## [What to do]
Skip all pictures; return exactly the lines from the one containing "The height and width of the screenshot is (304, 492)." through the end of the data.

## [Records provided]
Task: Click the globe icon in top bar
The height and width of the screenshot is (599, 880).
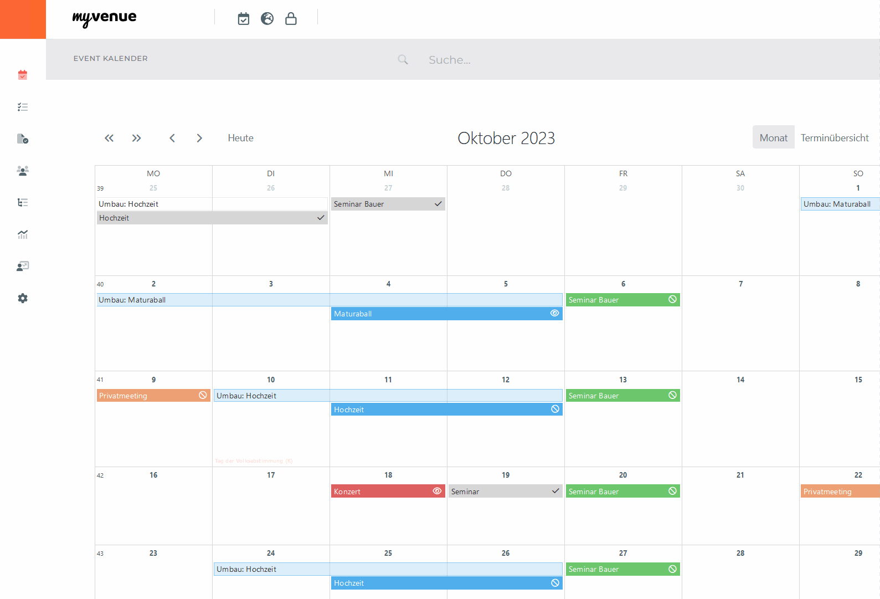Action: coord(267,19)
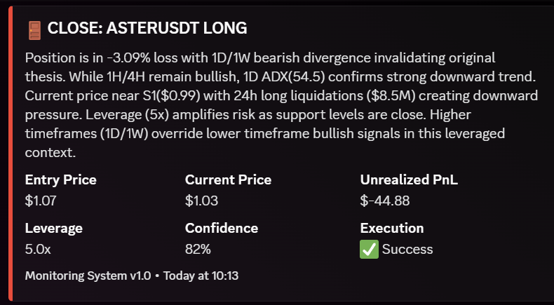Click the Today at 10:13 timestamp
Viewport: 554px width, 305px height.
click(201, 276)
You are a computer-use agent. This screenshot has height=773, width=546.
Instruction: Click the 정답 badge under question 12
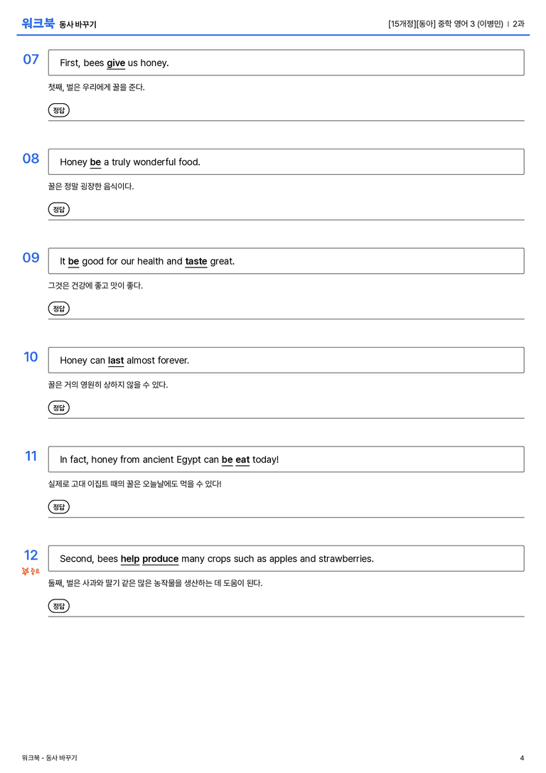(x=58, y=605)
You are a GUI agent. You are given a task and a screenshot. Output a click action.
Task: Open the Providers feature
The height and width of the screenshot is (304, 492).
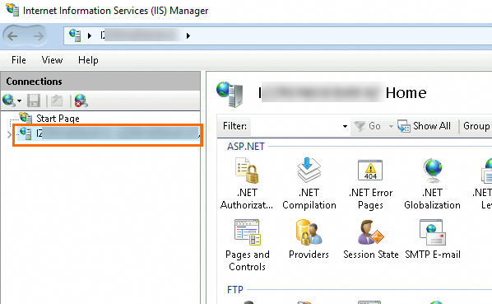click(x=309, y=239)
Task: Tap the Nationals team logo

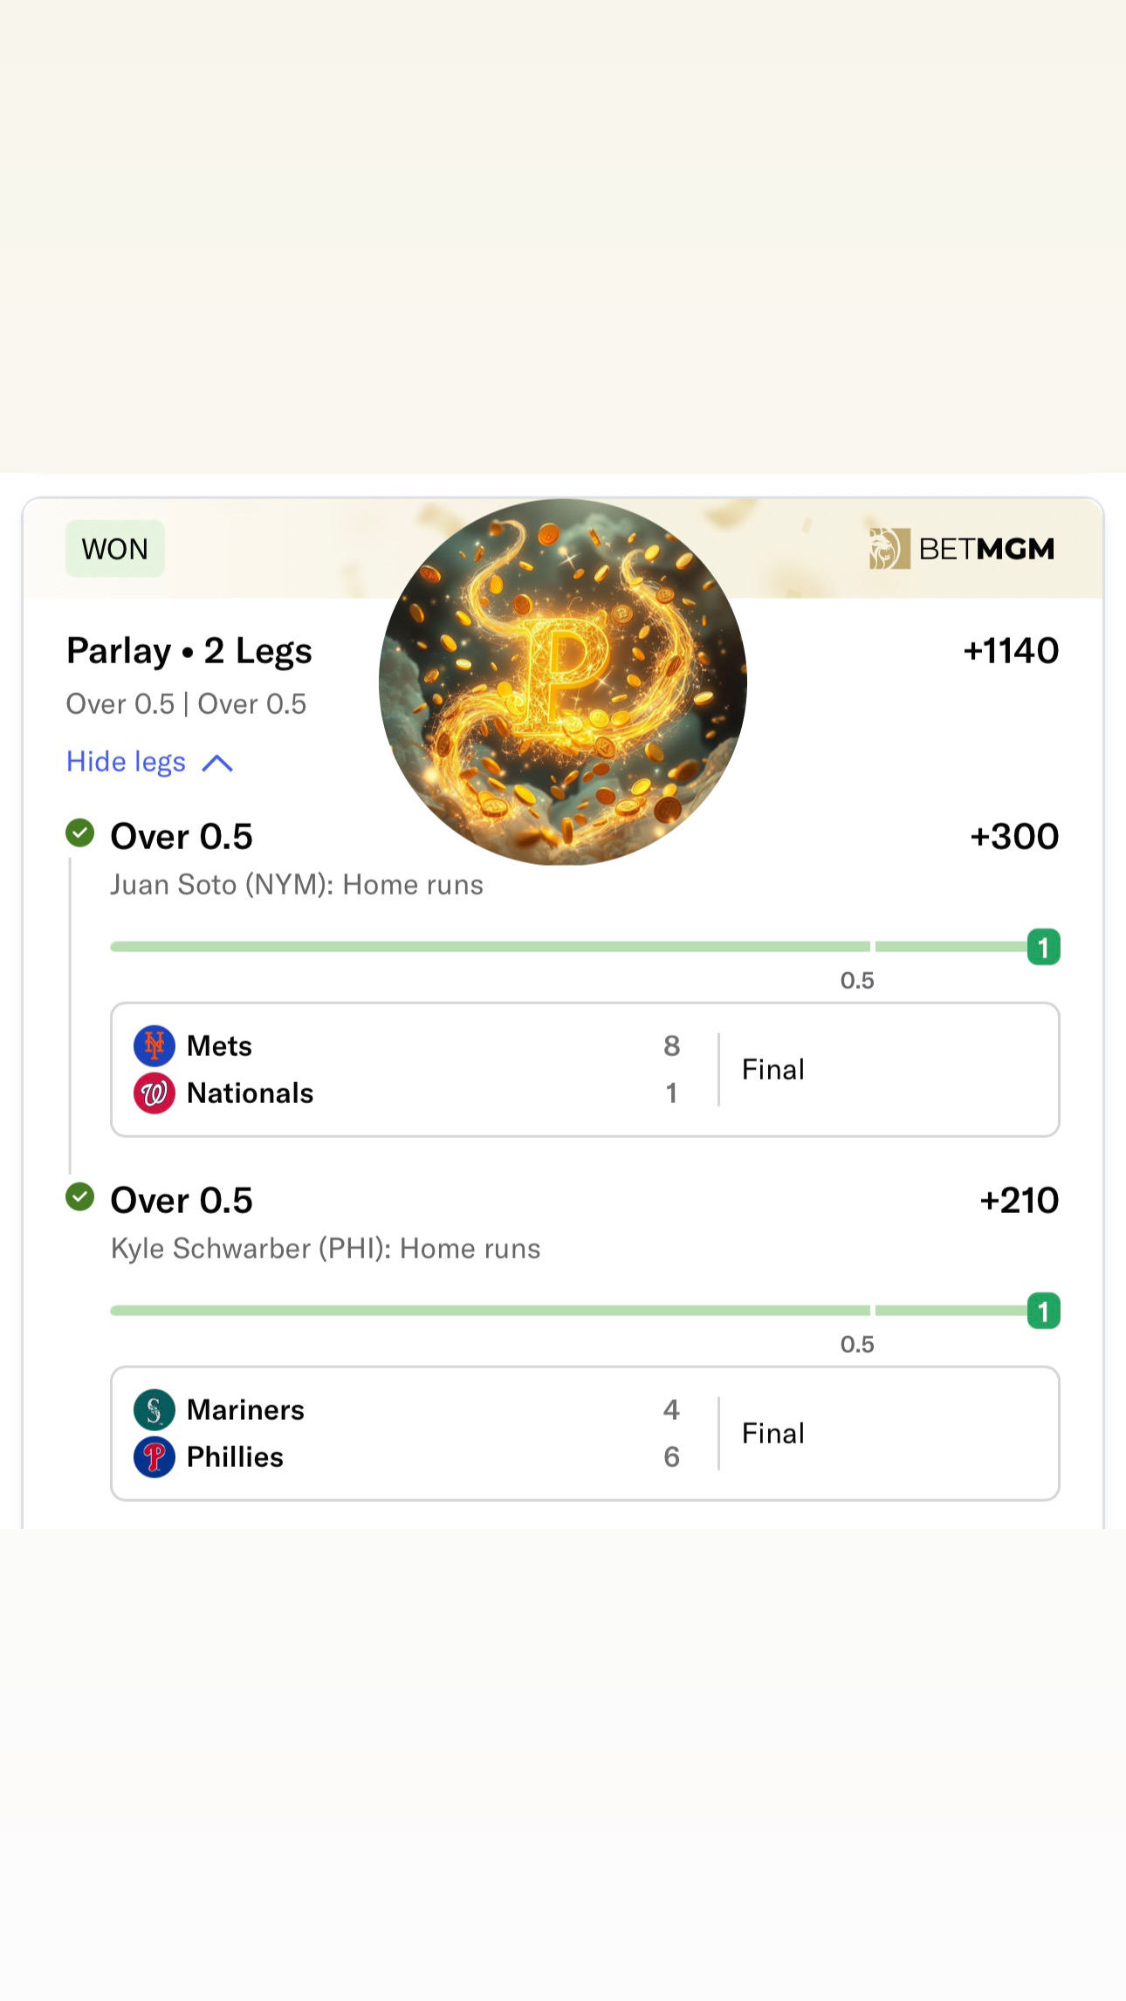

## [Written response]
The height and width of the screenshot is (304, 492).
click(x=309, y=239)
Task: Tap the Nationals team logo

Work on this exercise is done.